It’s a pro move – keeping a brown bag full of shallots in your pantry. Why, you ask? Because you can toss a shallot in just about anything you cook, instantly adding a layer of flavor and refinement with minimal effort. Those perplexing little purple bulbs make up in aroma and versatility what they lack in size. There are so many reasons restaurants stock peeled shallots by the jug in their walk-in coolers, and they’re all the same reasons shallots should become not only an item used often in your own kitchen, but indispensable.
What Is a Shallot?
Shallots are smaller members of the allium family (aka onions, garlic, leeks, chives, etc). They grow in bulbs like onions, but clustered together like garlic, and are recognized by their thin, coppery-pink, papery skin and pale purple and white flesh. They may be plum and more round or thinner and tapered like little torpedoes.
Shallots are a flavor-building block, like onions, and are therefore used in the aromatic cooking steps of a recipe, like onions, before searing or sautéing vegetables or proteins or adding the other ingredients to a soup or stew. Their flavor acts as a seasoning for dishes, allowing them to shine in so many uses in both raw and cooked states.
Asia and the Middle East have been using shallots since ancient times. Crusaders eventually brought them to Europe in the 11th century and once they made it to France, they became a staple in the cuisine. Hence their association with the classical style to this day, even though they’re utilized in foods all over the world.
Get the recipe: Greek-Style Beef Stew (Stifado)
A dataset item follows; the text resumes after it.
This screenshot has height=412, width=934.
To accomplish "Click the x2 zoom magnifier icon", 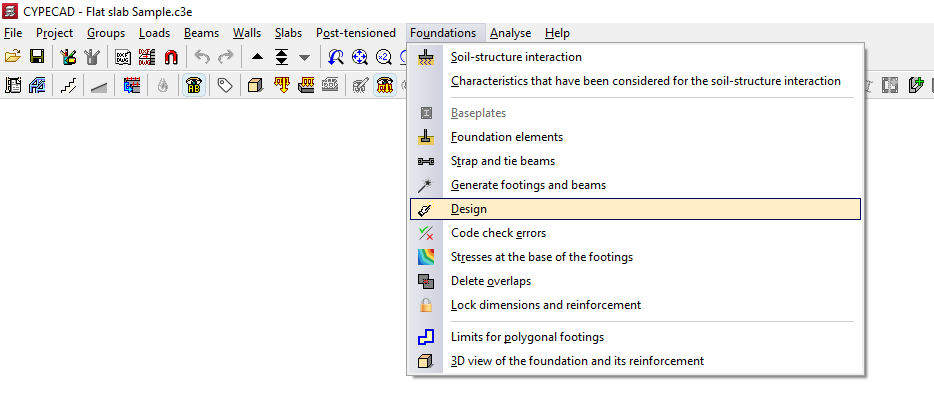I will pyautogui.click(x=384, y=57).
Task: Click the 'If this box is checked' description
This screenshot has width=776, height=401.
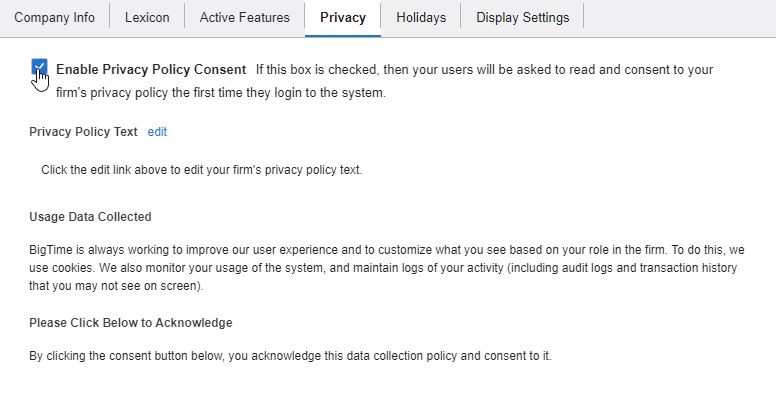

What Does a Shallot Taste Like?
A shallot is not as sharp as standard onions, boasting soft, beautiful notes and a bit of sweetness, especially when cooked.
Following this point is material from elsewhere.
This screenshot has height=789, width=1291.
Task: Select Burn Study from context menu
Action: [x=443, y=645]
Their milder quality makes them easier to eat in this state than other onions. When cooked, shallots have a melt-in-your-mouth quality and obtain a rich, caramel-like flavor, providing a key component to traditional sauces like Beurre Blanc.
Shallots vs. Onions
Besides the obvious similarity of being a part of the same family, shallots and onions share similar structures and preparations/uses in recipes.
Shallots, being smaller and a bit thinner in nature, break down more quickly during sauteing or when added to oil, whereas onions take a bit to soften and become translucent. Onions have a stronger aroma and like to make chopping them a stinging affair, whereas shallots don’t typically make you tear up when doing so.
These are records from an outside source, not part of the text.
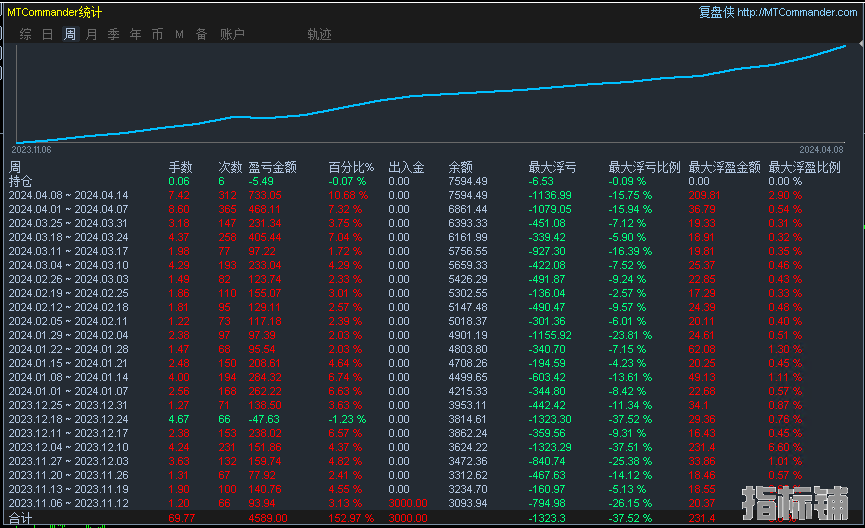
Task: Click the 最大浮亏比例 column header
Action: pos(644,167)
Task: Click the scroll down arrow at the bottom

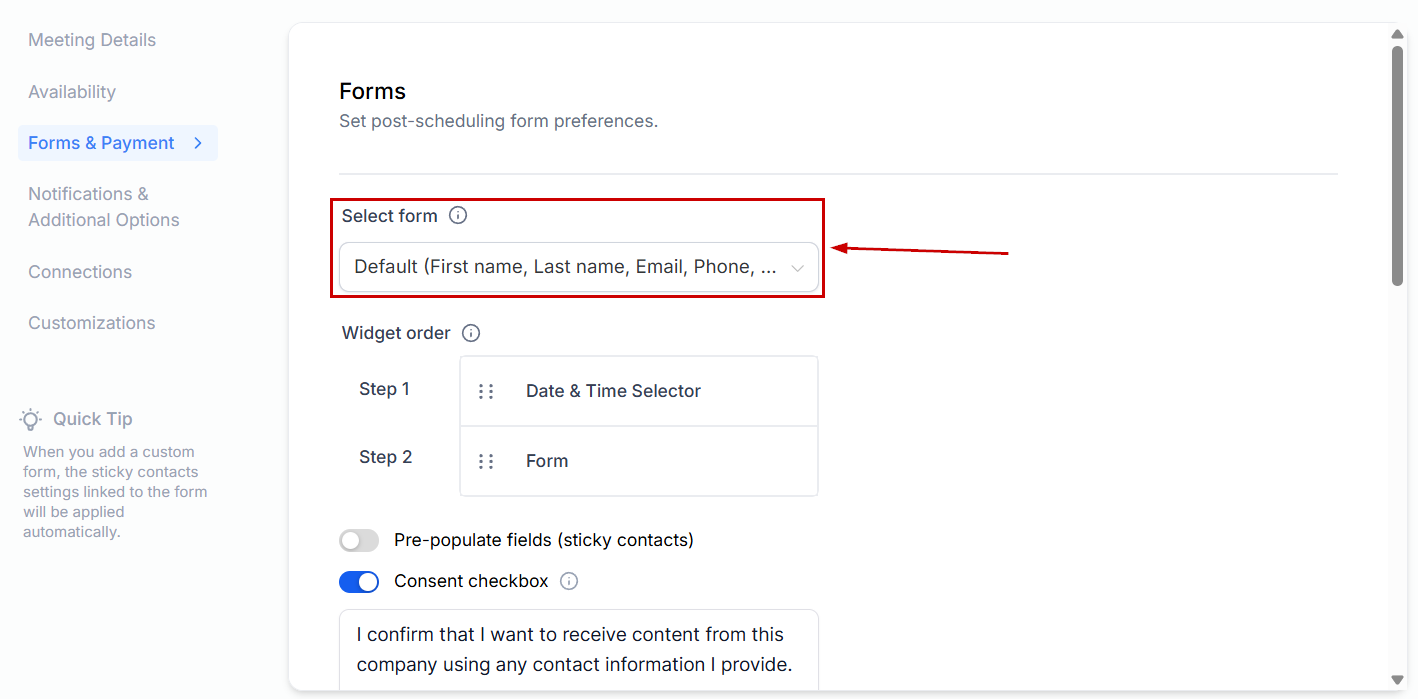Action: (1398, 680)
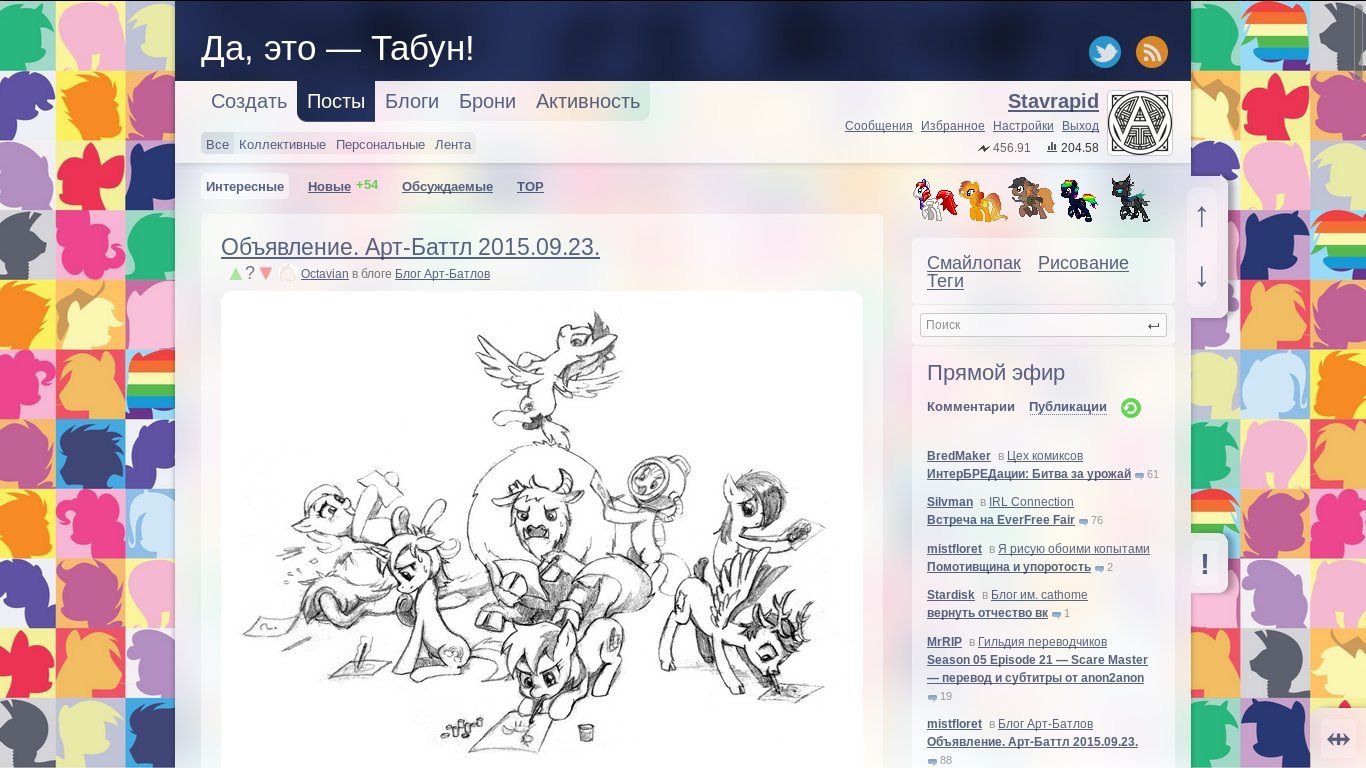Screen dimensions: 1366x768
Task: Reveal the post rating via the question mark
Action: tap(250, 272)
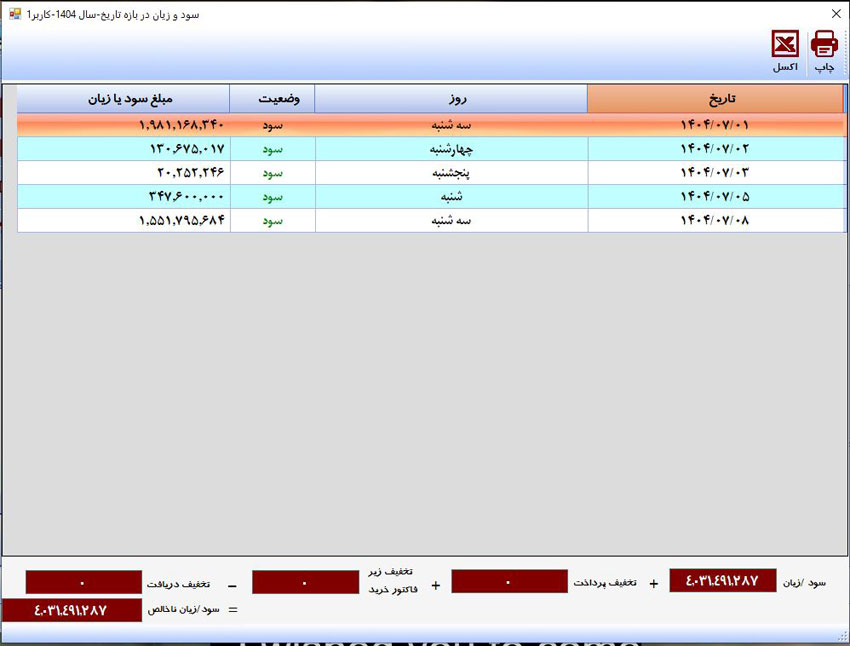The width and height of the screenshot is (850, 646).
Task: Select the row dated ۱۴۰۴/۰۷/۰۵
Action: (x=432, y=196)
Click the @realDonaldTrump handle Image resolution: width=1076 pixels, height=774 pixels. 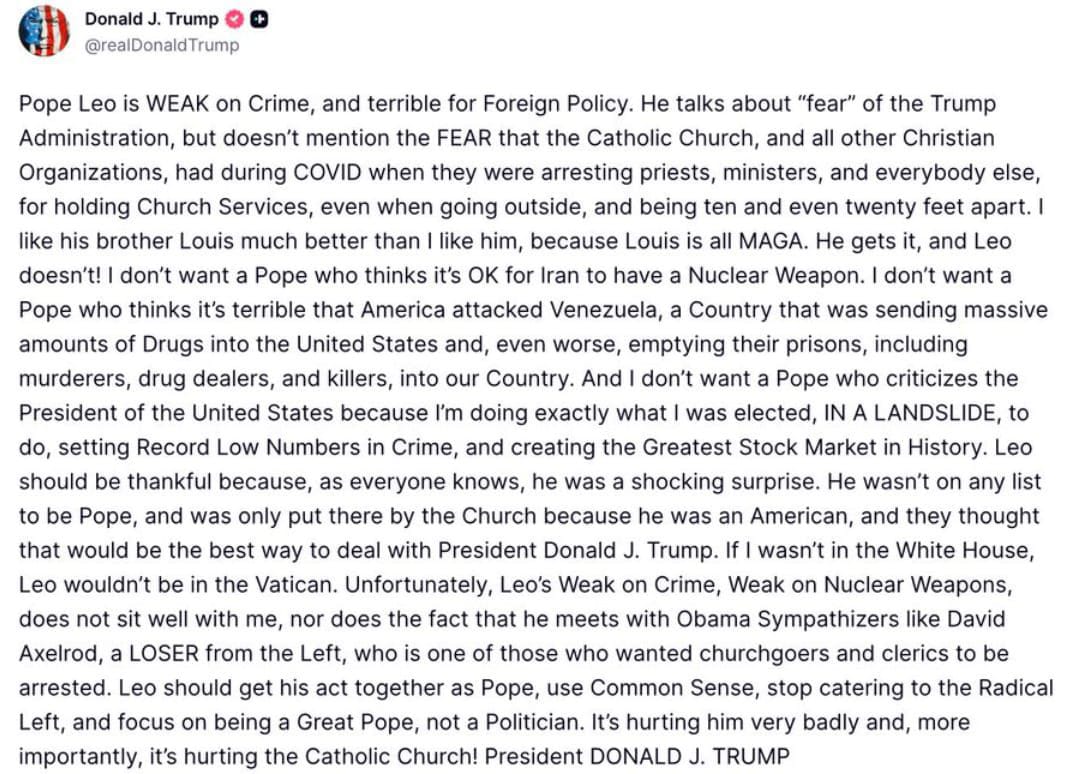point(162,45)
The more subtle flavor of a shallot increases its versatility in the kitchen.
How to Cook With Shallots
When raw, mince them and add them to a dressing, brighten a vinaigrette, or make a classic mignonette for oysters.
Toss sliced or chopped shallots in the aromatic step of recipes; use them in a sauce for pasta or steak, or whip up a scrumptious gravy. Caramelize them for decadent mashed potatoes. Add them to a meatloaf or burger. Roast them whole alongside chicken or as a side dish on their own.
Bake them in a quiche or other savory pie or slice and fry them to sprinkle on top of dishes for a crispy finishing touch. Slice and pickle shallots for a fresh burst of acidity on rich dishes.
Get the recipe: Roasted Green Beans and Shallots
How to Store Shallots
Like other alliums, shallots enjoy a cool, dry, dark place with lots of air circulation. Hang them from the ceiling in a cellar, dry garage, or large closet in a metal mesh basket or knotted in clean pantyhose. A paper bag, left open, folded down, and with holed punched along the side about 1 inch apart is also good.
Storing shallots in the fridge, ideally in a crisper drawer, is also a viable option. It offers a good temperature and humidity for their comfort. Remember, shallots are still good if they sprout.
You can also freeze your shallots for up to 3 months. Chop or slice them, spread them in a single layer on a parchment-lined baking sheet and freeze completely before transferring them to one zip-top bag. (Be prepared for your freezer to be a bit pungent for a while.) Once thawed, they’ll be like a lightly sauteed shallot, so don’t eat them raw or expect a crunch, but they could be a time savor in a lot of recipes.